Minify XML — Remove Whitespace and Reduce File Size
Minify XML by removing unnecessary whitespace, line breaks, and indentation. Understand when minification is safe, how it reduces file size, and what content must be preserved.
Detailed Explanation
XML Minification
XML minification is the process of removing all non-essential whitespace from an XML document to produce the smallest possible file. This includes stripping indentation, line breaks, and spaces between tags that are not part of the actual content.
Before and After
Formatted XML:
<catalog>
<book id="1">
<title>XML Developer's Guide</title>
<price>44.95</price>
</book>
<book id="2">
<title>Midnight Rain</title>
<price>5.95</price>
</book>
</catalog>
Minified XML:
<catalog><book id="1"><title>XML Developer's Guide</title><price>44.95</price></book><book id="2"><title>Midnight Rain</title><price>5.95</price></book></catalog>
When Minification Is Safe
Minification is safe when the whitespace between tags is insignificant — meaning it is only used for formatting and does not carry semantic meaning. This is true for most data-oriented XML (configuration files, API payloads, data feeds).
When to Be Careful
- Mixed-content documents — Elements containing both text and child elements.

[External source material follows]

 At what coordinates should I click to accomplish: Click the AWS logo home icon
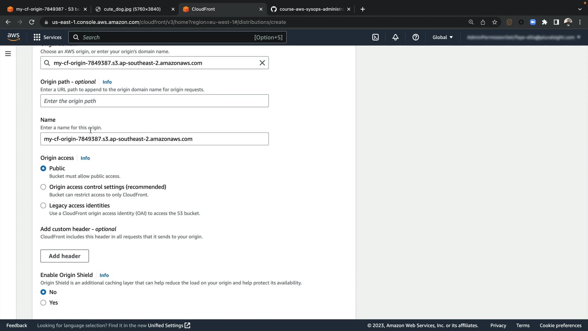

Removing whitespace may alter the visible output.
xml:space="preserve"— This attribute explicitly marks whitespace as significant. A correct minifier must respect this directive.- Pre-formatted content — Content inside CDATA sections or elements that represent source code should not have internal whitespace stripped.
Size Reduction
Typical XML documents see a 20-50% reduction in file size after minification, depending on the depth of nesting and the original indentation style. Deeply nested configuration files with 4-space indentation benefit the most.

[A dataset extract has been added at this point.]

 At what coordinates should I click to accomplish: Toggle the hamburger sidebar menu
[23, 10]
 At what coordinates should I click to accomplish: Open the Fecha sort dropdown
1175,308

Minification vs. Compression
Minification removes unnecessary characters at the text level. Compression (gzip, Brotli) works at the byte level and can be applied on top of minification. For network transfer, using both minification and compression yields the best results.
Removing Comments
An aggressive minification pass can also strip XML comments (<!-- ... -->). This is optional and depends on whether the comments carry important metadata or documentation.
Use Case
XML minification is used when transmitting XML over networks (SOAP services, XML APIs, RSS/Atom feeds) to reduce bandwidth, when storing large volumes of XML data to save disk space, and when preparing XML payloads for performance-critical systems where parsing speed matters.